Christmas strikes me as a strange time to be a teenager, neither a child nor an adult.

Slowly relinquishing narratives of Father Christmas and stockings, losing the magic of listening out for sleigh bells, not yet ready for the luxuries of Stilton and port. Instead, Christmas is accompanied with the ill-fitting and scratchy clothing of adolescence, feeling all the emotions all of the time: morose, anxious, ecstatic, embarrassed.
I remember as a tween, the first Christmas I told my mum that I was too old to have the doll that she had suggested as a Christmas present. When my younger sister opened hers, my gaze of longing must have been so clear to my watchful mother that she went out and bought one for me after all the week after.

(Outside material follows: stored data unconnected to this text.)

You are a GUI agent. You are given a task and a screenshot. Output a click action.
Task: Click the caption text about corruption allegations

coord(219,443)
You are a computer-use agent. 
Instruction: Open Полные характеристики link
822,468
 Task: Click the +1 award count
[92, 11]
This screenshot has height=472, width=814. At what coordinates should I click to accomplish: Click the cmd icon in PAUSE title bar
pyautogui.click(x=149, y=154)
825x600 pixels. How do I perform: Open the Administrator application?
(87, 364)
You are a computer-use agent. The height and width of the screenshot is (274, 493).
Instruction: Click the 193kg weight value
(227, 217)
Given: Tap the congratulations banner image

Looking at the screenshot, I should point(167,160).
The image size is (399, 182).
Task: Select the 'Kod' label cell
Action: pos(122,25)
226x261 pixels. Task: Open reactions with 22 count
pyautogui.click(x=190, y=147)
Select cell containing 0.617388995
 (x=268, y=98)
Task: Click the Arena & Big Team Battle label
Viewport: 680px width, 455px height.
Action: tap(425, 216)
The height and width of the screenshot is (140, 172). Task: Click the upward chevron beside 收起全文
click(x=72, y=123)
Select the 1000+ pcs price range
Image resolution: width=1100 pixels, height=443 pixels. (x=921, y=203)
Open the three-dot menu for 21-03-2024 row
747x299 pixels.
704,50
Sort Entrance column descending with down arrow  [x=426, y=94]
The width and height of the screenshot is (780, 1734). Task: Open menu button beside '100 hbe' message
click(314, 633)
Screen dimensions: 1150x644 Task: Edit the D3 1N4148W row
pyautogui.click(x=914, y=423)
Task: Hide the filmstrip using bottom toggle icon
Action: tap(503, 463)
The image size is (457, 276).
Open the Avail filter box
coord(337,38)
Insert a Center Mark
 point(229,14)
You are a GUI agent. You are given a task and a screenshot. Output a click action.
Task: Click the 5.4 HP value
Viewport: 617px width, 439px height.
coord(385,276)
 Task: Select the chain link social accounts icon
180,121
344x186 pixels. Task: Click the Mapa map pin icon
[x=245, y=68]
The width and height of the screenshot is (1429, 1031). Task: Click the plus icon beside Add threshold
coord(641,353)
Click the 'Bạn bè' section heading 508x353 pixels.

Now I have teen-aged nephews, I struggle to know what to give them. The books and games of previous years feeling too childish; they now want money for driving lessons or to go towards games consoles.
Christmas in-between
One of the young people in my research put their strange ‘in-between’ status so well, demonstrated in church refreshments: “If you’re a child you have squash, and if you’re an adult you have tea or coffee.” It meant a great deal to them as a signal of welcome when the church started providing cans of diet coke amidst the after-church refreshments. An extravagance which spoke of having place and value amidst the family of God.
“If you’re a child you have squash, and if you’re an adult you have tea or coffee.”
I wonder what the diet coke equivalent is for Christmas in our churches? How do we demonstrate to the young people in our community, as puberty and coming of age puts them on high alert for signs that they’re ok, that they belong? Where is the place in our sweet nativity scenes for the awkward teenager skulking among the straw?
But, of course, there are young people in the scene right at the centre of our story. We see Mary the teenage mum, with all the vulnerability of a changing body, a precious but heavy load - the Son of God - in her arms, divine and yet so viscerally incarnate. Her great calling had made her a social and spiritual outsider and the politics of her time an alien.
God became like me
"Yet maybe here within our teenagers, we see something more amazing about the Christmas message."
Losing the security and romance of childhood is hard for young people. And it’s hard for their parents and for our wider communities! Yet maybe here within our teenagers, we see something more amazing about the Christmas message: amidst our own scratchy vulnerability and liminality the Word became flesh and made his dwelling among us.
Scripture Union’s latest resource for children at Christmas tells children: "God became like me!" But of course this applies to young people too. Maybe this is all the more applicable to the less domesticated, less compliant, less at-ease in our communities.
A challenge for our churches
My question is this: how can we think carefully and creatively about welcoming the young people into our Christmas story and in so doing realising afresh that the incarnation wasn’t simply a sweet and funny tale but a disruptive and outrageous intervention for God to be with and even like
our very human selves?
Last Christmas, my youngest nephew surprised me by giving a large proportion of his Christmas and birthday money to the local air ambulance service. It made me so proud, but also challenged me; I had so wanted to give him something that he wanted to keep, but instead he wanted the gift of being able to give away.
Maybe we could go one step further than welcoming our young people with hospitality, and instead offer the more courageous welcome of inviting young people to challenge and shape our communities, and in so doing receive the gifts that they might bring to us, in the surprising ways that they carry the incarnate God within.